La pensione di reversibilità è una prestazione economica elargita ai familiari superstiti del pensionato! Spetta al coniuge, anche se separato o divorziato e purchè titolare di assegno di mantenimento o assegno divorzile, ai figli, qualora al momento della morte del genitore siano minorenni, inabili, studenti universitari e comunque a carico dei genitori. Inoltre il beneficio può essere erogato anche a favore dei nipoti minori, nel caso in cui questi siano, alla data di decesso del nonno, a carico dello stesso.
La legge prevede poi, in casi eccezionali, anche altri beneficiari: in mancanza dei soggetti sopraindicati, la reversibilità può essere riconosciuta ai fratelli celibi e sorelle nubili che siano inabili, non titolari di una pensione e che vivevano a carico della persona defunta.
Come si calcola la pensione di reversibilità
L’importo spettante ai superstiti è differente a seconda del soggetto che ne beneficia e si calcola sulla base della pensione percepita dal defunto, secondo i seguenti parametri:
- il 60% della pensione per il coniuge, se questi è l’unico beneficiario;
- il 70% per un solo figlio;
- l’ 80% per il coniuge e un figlio oppure quando vi sono solo due figli senza il coniuge;
- il 100% per il coniuge e più di tre figli;
- il 15% per ogni altro familiare.
E per il convivente more uxorio?
Uno degli argomenti più attuali, che tanto sta facendo discutere, riguarda il riconoscimento del diritto a percepire la reversibilità anche per il convivente more uxorio, ovvero quei soggetti, eterosessuali o omosessuali, che vivono insieme e sono legate da un vincolo affettivo, ma che non hanno contratto matrimonio civile o unione civile (istituto valido per le coppie dello stesso sesso).
Al riguardo non possiamo nascondere che il nostro ordinamento riconosce una maggiore tutela alla famiglia fondata sul matrimonio, anche se le convivenze tra coppie non sposate stanno acquistando sempre più rilevanza giuridica.
Infatti attualmente i conviventi hanno acquisito diversi diritti riconosciuti ai coniugi, tra cui la possibilità di regolamentare i loro rapporti patrimoniali attraverso un contratto di convivenza.
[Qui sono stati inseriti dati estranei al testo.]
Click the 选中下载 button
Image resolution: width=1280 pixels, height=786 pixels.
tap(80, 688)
Tuttavia la convivenza di fatto non dà diritto alla pensione di reversibilità a differenza delle unioni civili, alle quali invece, tale diritto è stato esteso.
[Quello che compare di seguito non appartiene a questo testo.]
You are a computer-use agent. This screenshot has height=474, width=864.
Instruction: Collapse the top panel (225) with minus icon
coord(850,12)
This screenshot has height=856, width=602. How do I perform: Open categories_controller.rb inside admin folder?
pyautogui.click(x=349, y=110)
La Corte di Cassazione sulla reversibilità al convivente
Coloro che speravano in una estensione del diritto ai conviventi ad opera della giurisprudenza sono rimasti delusi. Infatti la Corte di Cassazione con una recente decisione del 3 novembre 2016 (Sentenza n. 22318/2016) ha ribadito che al convivente non spetta la pensione di reversibilità in quanto anche se si tratta di convivenza stabile e duratura è comunque necessaria l’esistenza di un preesistente rapporto giuridico.
Secondo i Supremi Giudici infatti, non essendo totalmente equiparate la figure del coniuge a quella del convivente, non vi è alcuna violazione del principio di uguaglianza. Quest’ultimo infatti, non impone di regolare tutte le situazioni allo stesso modo, ma solamente di disciplinare in maniera simile situazioni simili e, in maniera diversa, situazioni diverse.